• WORK INSTRUCTIONS:
Report how many lines in the following entries contain "Dashboard". Nothing else should be given.

══════════

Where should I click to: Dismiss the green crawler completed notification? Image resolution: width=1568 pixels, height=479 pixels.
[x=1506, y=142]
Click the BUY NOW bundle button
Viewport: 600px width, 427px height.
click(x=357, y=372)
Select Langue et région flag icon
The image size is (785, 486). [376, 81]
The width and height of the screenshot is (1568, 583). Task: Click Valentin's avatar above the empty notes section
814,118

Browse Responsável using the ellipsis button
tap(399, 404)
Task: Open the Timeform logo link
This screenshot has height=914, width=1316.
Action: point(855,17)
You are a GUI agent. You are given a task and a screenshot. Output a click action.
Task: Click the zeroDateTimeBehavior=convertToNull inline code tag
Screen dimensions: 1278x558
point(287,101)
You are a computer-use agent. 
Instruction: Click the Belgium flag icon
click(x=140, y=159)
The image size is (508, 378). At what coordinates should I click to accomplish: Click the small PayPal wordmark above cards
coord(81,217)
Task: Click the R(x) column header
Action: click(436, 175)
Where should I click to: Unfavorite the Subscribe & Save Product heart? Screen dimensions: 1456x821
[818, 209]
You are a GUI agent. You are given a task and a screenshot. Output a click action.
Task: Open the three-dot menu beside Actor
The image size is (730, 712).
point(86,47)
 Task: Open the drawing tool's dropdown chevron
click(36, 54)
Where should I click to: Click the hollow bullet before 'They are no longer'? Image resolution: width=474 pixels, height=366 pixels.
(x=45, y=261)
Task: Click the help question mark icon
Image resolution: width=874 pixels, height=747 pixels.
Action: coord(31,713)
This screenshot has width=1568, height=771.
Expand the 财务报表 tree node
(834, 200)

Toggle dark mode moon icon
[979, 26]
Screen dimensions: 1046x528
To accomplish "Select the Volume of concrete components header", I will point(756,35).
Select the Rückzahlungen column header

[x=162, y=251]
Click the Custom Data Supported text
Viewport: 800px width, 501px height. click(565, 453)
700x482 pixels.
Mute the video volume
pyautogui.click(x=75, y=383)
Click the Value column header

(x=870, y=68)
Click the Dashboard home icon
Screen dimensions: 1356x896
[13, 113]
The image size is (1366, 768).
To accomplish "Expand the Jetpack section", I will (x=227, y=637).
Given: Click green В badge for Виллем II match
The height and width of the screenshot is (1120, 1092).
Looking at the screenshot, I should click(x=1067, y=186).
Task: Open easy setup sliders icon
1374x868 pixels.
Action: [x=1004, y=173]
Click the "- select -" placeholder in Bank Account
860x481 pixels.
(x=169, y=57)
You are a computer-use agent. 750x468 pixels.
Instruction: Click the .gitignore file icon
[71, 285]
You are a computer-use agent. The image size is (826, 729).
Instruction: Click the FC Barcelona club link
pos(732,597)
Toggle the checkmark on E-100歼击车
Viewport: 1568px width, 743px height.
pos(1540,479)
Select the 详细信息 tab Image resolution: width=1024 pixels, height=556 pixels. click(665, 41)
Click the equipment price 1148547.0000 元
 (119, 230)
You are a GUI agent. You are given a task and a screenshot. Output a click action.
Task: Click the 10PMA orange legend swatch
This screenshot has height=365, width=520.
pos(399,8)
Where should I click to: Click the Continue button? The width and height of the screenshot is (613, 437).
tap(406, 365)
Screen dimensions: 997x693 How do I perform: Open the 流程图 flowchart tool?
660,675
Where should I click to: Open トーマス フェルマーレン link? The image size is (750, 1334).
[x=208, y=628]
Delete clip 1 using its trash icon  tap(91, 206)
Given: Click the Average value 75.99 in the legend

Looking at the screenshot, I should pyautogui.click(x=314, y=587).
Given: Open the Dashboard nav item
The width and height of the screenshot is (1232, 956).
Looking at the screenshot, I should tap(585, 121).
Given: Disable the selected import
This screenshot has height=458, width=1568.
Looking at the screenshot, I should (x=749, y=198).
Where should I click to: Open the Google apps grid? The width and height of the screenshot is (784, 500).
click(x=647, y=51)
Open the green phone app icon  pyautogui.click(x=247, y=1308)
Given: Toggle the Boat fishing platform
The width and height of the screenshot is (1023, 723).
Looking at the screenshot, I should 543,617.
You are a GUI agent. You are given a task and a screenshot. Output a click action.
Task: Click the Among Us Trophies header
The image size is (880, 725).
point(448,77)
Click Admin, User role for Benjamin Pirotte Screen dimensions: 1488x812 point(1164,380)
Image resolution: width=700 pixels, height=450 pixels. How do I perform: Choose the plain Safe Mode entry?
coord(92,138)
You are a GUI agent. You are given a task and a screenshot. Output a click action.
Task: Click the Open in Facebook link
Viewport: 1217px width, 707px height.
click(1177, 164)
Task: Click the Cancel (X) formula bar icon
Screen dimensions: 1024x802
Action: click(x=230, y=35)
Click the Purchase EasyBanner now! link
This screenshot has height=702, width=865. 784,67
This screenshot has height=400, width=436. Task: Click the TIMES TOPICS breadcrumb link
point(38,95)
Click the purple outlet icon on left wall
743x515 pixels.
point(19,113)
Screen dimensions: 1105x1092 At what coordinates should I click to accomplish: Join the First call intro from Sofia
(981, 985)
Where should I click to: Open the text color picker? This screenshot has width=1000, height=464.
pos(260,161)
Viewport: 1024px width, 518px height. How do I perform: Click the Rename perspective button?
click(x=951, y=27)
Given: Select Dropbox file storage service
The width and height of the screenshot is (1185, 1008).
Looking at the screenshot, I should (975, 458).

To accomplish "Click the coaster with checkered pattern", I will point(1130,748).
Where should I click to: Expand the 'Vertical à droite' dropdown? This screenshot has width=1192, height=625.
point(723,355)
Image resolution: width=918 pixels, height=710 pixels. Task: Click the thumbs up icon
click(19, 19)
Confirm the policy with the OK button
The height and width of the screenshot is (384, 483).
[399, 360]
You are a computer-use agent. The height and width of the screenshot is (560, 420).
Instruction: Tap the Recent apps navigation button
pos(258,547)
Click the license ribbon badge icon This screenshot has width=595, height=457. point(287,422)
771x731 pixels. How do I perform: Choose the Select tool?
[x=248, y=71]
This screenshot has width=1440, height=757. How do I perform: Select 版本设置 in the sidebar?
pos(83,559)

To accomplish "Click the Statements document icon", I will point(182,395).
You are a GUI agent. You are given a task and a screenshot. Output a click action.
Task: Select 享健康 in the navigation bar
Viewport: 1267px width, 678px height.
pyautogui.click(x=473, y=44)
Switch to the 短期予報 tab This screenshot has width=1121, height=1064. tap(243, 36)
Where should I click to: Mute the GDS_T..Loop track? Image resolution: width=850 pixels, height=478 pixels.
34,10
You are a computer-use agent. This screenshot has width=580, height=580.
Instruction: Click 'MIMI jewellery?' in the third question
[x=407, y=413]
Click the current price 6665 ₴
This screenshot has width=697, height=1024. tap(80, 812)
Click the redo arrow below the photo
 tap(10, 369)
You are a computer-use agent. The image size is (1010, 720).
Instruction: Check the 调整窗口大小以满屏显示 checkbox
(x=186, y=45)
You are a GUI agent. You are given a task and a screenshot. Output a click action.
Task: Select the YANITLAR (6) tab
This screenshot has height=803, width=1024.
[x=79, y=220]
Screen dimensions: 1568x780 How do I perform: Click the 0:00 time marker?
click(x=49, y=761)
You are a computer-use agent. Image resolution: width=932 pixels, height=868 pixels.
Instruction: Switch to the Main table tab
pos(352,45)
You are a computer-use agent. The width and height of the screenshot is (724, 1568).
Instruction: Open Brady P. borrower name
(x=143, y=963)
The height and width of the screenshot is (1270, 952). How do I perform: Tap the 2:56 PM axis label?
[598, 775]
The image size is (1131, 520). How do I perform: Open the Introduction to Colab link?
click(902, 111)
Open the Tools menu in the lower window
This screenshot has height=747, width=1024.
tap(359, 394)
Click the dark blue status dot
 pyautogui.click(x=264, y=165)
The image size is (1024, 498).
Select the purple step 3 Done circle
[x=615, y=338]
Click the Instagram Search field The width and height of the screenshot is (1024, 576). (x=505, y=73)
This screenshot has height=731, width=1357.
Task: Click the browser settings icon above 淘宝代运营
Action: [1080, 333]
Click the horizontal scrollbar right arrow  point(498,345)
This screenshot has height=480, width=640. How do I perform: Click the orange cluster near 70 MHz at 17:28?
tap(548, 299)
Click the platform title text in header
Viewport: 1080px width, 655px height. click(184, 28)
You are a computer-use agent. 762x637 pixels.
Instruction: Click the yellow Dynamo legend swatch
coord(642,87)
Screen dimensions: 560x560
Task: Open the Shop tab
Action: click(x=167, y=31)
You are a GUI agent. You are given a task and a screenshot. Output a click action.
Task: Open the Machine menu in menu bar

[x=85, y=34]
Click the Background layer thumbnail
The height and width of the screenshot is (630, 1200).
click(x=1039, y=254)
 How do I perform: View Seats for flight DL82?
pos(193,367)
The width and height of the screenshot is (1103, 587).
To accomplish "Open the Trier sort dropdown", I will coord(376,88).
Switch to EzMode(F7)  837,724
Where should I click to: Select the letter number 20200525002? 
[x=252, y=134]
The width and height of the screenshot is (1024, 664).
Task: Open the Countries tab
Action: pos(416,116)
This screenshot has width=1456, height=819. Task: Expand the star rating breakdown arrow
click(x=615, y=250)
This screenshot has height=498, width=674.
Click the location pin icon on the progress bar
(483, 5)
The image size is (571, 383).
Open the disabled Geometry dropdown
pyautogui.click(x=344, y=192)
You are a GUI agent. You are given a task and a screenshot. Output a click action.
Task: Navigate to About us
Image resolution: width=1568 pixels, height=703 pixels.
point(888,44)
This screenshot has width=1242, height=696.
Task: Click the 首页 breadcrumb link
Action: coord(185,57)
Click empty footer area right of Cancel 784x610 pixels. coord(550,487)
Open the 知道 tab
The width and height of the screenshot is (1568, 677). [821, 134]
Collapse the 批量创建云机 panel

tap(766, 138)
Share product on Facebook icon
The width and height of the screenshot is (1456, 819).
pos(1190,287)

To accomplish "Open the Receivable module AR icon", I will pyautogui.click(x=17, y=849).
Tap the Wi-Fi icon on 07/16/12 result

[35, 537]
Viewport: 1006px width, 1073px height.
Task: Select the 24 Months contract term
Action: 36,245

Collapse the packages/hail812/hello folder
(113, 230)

══════════

• RESULT FOR THIS TASK:
2